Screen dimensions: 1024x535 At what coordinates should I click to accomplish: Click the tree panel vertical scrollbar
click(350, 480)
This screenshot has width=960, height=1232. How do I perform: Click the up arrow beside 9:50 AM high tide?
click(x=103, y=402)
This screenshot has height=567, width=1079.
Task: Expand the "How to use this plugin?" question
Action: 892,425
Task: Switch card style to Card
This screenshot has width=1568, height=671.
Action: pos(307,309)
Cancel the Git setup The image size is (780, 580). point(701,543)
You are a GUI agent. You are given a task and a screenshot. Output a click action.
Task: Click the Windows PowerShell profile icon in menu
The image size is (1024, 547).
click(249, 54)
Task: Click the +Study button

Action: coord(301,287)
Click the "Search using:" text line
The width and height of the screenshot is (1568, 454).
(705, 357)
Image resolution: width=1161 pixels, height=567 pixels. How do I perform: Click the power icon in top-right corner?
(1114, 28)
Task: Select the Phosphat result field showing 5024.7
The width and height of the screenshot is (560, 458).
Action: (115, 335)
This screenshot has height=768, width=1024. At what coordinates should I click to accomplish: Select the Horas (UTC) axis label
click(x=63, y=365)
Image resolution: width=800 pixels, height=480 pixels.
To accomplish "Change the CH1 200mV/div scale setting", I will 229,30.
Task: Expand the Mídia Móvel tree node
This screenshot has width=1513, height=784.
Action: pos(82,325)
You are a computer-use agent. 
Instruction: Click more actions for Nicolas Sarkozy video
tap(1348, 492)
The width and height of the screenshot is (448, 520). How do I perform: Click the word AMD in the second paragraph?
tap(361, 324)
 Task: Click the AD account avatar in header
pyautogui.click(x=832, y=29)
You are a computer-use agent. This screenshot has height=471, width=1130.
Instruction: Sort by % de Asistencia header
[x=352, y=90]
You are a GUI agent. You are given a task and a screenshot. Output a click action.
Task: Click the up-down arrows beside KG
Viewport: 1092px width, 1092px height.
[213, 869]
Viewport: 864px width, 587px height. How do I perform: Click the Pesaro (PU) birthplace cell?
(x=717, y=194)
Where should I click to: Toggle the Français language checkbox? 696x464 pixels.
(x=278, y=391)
++++
What the task requires: Express every line of the rows above as a numbered list, leaving out any blank lines.

Task result:
1. Screen dimensions: 1024x535 At what coordinates should I click to accomplish: Click the tree panel vertical scrollbar
2. click(350, 480)
3. This screenshot has width=960, height=1232. How do I perform: Click the up arrow beside 9:50 AM high tide?
4. click(x=103, y=402)
5. This screenshot has height=567, width=1079.
6. Task: Expand the "How to use this plugin?" question
7. Action: 892,425
8. Task: Switch card style to Card
9. This screenshot has width=1568, height=671.
10. Action: pos(307,309)
11. Cancel the Git setup The image size is (780, 580). point(701,543)
12. You are a GUI agent. You are given a task and a screenshot. Output a click action.
13. Task: Click the Windows PowerShell profile icon in menu
14. The image size is (1024, 547).
15. click(249, 54)
16. Task: Click the +Study button
17. Action: coord(301,287)
18. Click the "Search using:" text line
19. The width and height of the screenshot is (1568, 454).
20. (705, 357)
21. Image resolution: width=1161 pixels, height=567 pixels. How do I perform: Click the power icon in top-right corner?
22. (1114, 28)
23. Task: Select the Phosphat result field showing 5024.7
24. The width and height of the screenshot is (560, 458).
25. Action: (115, 335)
26. This screenshot has height=768, width=1024. At what coordinates should I click to accomplish: Select the Horas (UTC) axis label
27. click(x=63, y=365)
28. Image resolution: width=800 pixels, height=480 pixels.
29. To accomplish "Change the CH1 200mV/div scale setting", I will 229,30.
30. Task: Expand the Mídia Móvel tree node
31. This screenshot has width=1513, height=784.
32. Action: pos(82,325)
33. You are a computer-use agent. 
34. Instruction: Click more actions for Nicolas Sarkozy video
35. tap(1348, 492)
36. The width and height of the screenshot is (448, 520). How do I perform: Click the word AMD in the second paragraph?
37. tap(361, 324)
38.  Task: Click the AD account avatar in header
39. pyautogui.click(x=832, y=29)
40. You are a computer-use agent. This screenshot has height=471, width=1130.
41. Instruction: Sort by % de Asistencia header
42. [x=352, y=90]
43. You are a GUI agent. You are given a task and a screenshot. Output a click action.
44. Task: Click the up-down arrows beside KG
45. Viewport: 1092px width, 1092px height.
46. [213, 869]
47. Viewport: 864px width, 587px height. How do I perform: Click the Pesaro (PU) birthplace cell?
48. (x=717, y=194)
49. Where should I click to: Toggle the Français language checkbox? 696x464 pixels.
50. (x=278, y=391)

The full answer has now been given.